NEWS: Extra Virgin Olive Oil Alert

Olive oil has long had its shady side. Purchasing a bottle of extra virgin is no guarantee of getting high quality, extra virgin oil. Studies over the years have pinpointed the shenanigans of some bottlers. The latest study, conducted by the USDA and the International Olive Council, showed that they continue. That container of EVOO may not even be 100% OO.

The study showed that nine of ten California samples (90%) met the standards for extra virgin olive oils, meaning that 10% of what is sold as extra virgin isn’t. Imported oils rated much worse: 69% of imported olive oil samples failed to meet the standards. That means that almost 1/3 of the imported extra virgin olive oil sold, isn’t.

The full report on the can be downloaded from the UC Davis Olive Center.
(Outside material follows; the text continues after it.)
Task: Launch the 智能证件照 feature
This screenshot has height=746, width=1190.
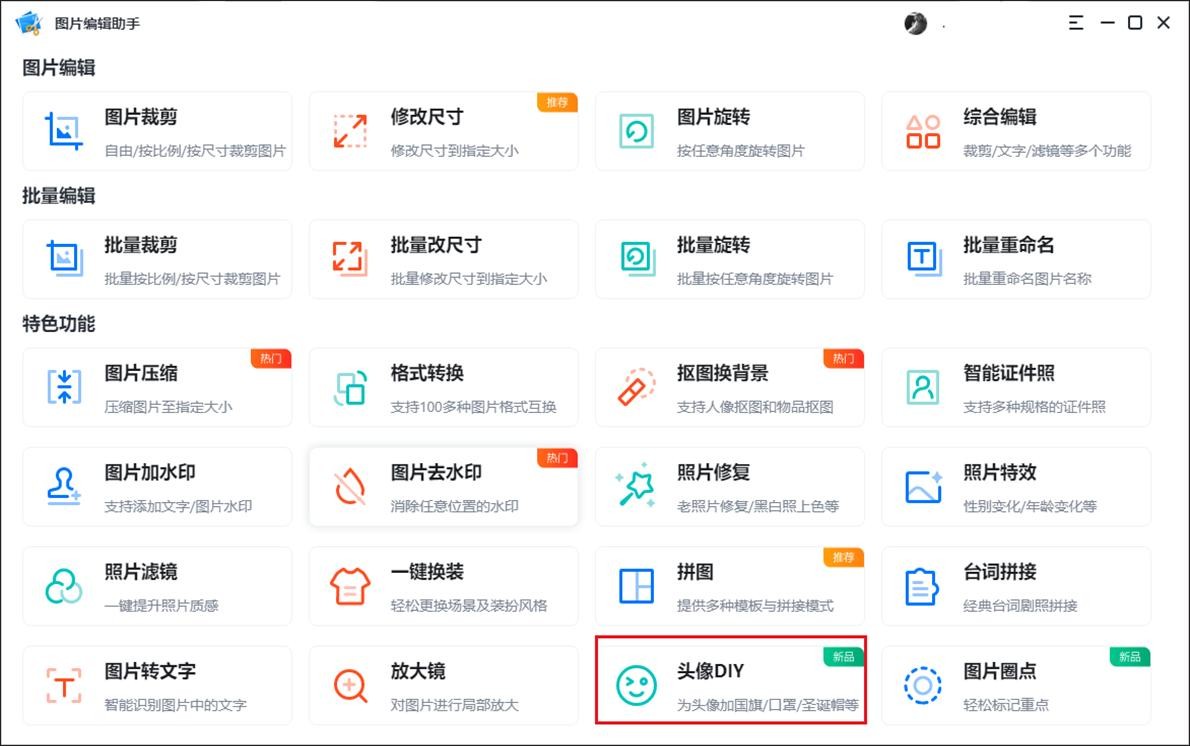Action: [x=1015, y=387]
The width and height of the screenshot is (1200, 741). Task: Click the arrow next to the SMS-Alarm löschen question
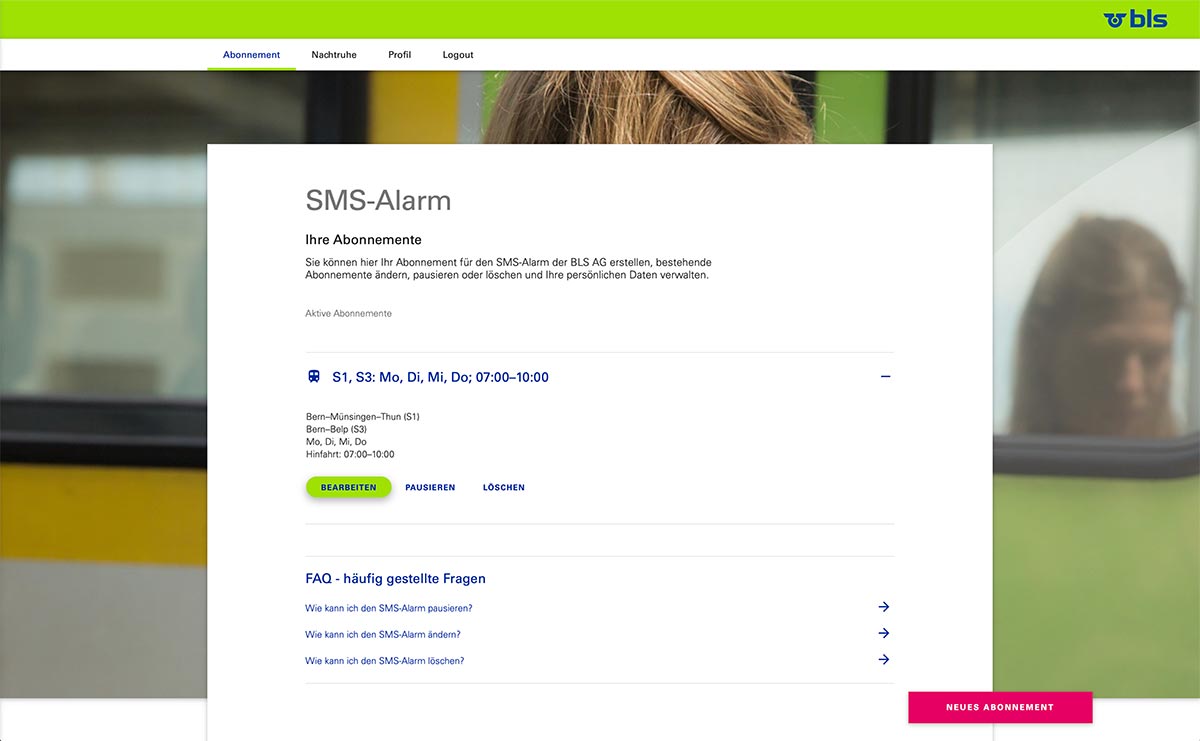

Here are the highlights:

  • The extra virgin olive oil isn’t extra virgin. To be graded as extra virgin, according to the IOC (Intermational Olive Council) and USDA standards, an olive oil needs to have less than 1% acidity. Virgin olive oil can have up to 3.3% acidity.

You paid for extra virgin olive oil, but
what’s really in the bottle? Photo by Ramon Gonzalez | SXC.

  • It can be processed. In addition to selling higher acidity oil, the investigation showed that products labeled “extra virgin” can be lower grade olive oil that has been processed to get the acidity below 1%. However, processing destroys the nutrients that people seek in olive oil, as well as the fine flavor.
  • It isn’t 100% olive oil. While not the focus of the latest study, government investigators in Italy have found evidence indicating that the biggest olive oil brands there have been diluting their extra virgin olive oil for years with cheap, highly-refined hazelnut oil imported from Turkey. (As much as 20% hazelnut oil can be added to olive oil and still be undetectable to the consumer.)
  • It isn’t where it claims to be from. Olive oil from Greece, Morocco, Spain, Tunisia and Turkey are imported into Italy, bottled and sold as the more desirable “Italian olive oil.”

 

What can you do about it?

Be wary that “bargain” extra virgin olive oil may not be that much of a bargain. Know that the risks are higher with imported olive oils from large bottlers. And seek out products from members of the California Olive Oil Council.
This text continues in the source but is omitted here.